===== Study material
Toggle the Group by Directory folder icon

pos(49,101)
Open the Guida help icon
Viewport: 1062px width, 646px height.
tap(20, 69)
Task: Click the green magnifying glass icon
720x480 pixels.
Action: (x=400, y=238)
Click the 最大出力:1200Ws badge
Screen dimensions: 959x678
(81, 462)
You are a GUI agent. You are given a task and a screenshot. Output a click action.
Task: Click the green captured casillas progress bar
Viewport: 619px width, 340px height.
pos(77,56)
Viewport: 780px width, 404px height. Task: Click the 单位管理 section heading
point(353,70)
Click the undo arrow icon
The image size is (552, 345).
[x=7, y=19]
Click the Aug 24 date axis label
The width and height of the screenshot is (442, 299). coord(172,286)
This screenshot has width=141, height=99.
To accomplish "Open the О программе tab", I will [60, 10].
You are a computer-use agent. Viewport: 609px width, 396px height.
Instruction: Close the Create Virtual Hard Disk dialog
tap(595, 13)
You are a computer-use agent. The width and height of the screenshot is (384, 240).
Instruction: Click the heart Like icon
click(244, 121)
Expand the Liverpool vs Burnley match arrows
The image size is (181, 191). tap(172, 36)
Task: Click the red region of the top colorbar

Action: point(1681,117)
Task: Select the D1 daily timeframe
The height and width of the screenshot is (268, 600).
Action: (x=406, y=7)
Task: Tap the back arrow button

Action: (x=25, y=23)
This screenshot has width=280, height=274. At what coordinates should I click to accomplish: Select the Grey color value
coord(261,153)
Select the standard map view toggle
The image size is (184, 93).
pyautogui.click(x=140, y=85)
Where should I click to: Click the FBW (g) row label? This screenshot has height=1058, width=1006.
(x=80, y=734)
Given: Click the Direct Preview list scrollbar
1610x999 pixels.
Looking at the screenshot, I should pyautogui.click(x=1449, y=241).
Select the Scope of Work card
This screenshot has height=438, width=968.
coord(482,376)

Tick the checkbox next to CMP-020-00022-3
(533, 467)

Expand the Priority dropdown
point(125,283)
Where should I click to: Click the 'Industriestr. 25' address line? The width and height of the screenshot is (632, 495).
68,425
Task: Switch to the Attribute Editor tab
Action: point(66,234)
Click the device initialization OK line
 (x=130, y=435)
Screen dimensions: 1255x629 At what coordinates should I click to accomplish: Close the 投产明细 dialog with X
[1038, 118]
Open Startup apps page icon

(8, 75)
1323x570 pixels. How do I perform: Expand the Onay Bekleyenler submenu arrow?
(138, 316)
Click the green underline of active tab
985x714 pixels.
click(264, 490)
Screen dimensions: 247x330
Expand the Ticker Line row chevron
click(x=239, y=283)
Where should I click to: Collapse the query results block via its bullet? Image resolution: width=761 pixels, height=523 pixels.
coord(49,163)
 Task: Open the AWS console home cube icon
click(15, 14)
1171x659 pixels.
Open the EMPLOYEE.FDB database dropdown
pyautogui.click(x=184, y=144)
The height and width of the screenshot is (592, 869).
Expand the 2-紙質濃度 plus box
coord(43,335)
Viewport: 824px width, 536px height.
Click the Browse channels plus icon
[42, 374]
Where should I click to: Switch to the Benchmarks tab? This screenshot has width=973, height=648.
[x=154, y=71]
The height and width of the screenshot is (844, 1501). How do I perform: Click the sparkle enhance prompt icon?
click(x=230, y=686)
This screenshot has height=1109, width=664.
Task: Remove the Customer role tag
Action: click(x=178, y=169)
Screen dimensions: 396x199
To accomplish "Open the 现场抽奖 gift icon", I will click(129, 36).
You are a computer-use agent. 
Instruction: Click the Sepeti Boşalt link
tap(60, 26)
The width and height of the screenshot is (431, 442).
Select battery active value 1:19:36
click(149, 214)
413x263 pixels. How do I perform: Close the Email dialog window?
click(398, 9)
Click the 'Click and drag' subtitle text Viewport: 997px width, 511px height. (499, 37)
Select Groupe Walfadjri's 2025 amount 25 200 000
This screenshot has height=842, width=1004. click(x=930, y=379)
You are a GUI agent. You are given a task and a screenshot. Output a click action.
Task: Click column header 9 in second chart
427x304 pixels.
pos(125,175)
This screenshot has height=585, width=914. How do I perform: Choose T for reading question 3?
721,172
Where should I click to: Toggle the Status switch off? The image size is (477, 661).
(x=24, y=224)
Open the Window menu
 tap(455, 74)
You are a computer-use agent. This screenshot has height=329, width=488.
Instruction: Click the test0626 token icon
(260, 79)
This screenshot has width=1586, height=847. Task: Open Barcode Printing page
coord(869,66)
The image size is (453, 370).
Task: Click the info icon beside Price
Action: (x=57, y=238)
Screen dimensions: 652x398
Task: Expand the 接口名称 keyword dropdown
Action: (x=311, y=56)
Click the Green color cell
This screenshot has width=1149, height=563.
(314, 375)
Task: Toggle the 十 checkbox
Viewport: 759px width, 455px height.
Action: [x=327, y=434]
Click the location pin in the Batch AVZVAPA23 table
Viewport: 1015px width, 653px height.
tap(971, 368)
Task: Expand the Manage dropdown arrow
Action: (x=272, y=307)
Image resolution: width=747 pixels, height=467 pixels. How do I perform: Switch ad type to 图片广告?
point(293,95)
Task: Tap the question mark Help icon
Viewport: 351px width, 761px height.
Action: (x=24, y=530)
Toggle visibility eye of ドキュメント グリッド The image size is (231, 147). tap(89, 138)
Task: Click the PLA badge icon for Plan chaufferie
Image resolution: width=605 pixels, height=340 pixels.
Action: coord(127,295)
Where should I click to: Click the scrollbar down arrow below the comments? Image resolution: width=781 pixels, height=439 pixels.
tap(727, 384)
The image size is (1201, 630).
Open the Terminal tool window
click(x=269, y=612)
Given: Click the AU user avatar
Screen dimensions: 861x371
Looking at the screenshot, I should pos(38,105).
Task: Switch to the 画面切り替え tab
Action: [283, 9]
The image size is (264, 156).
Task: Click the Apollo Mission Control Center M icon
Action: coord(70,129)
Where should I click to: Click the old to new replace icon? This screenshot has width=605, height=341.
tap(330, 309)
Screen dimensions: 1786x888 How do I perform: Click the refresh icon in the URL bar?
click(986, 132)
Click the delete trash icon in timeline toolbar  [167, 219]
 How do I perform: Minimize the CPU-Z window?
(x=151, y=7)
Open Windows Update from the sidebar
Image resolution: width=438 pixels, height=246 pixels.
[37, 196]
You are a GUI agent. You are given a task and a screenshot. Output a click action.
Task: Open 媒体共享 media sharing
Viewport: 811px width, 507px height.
==========
Task item -
In the records, how many lines include the string "badge"? The answer is that number alone.

Answer to this problem -
2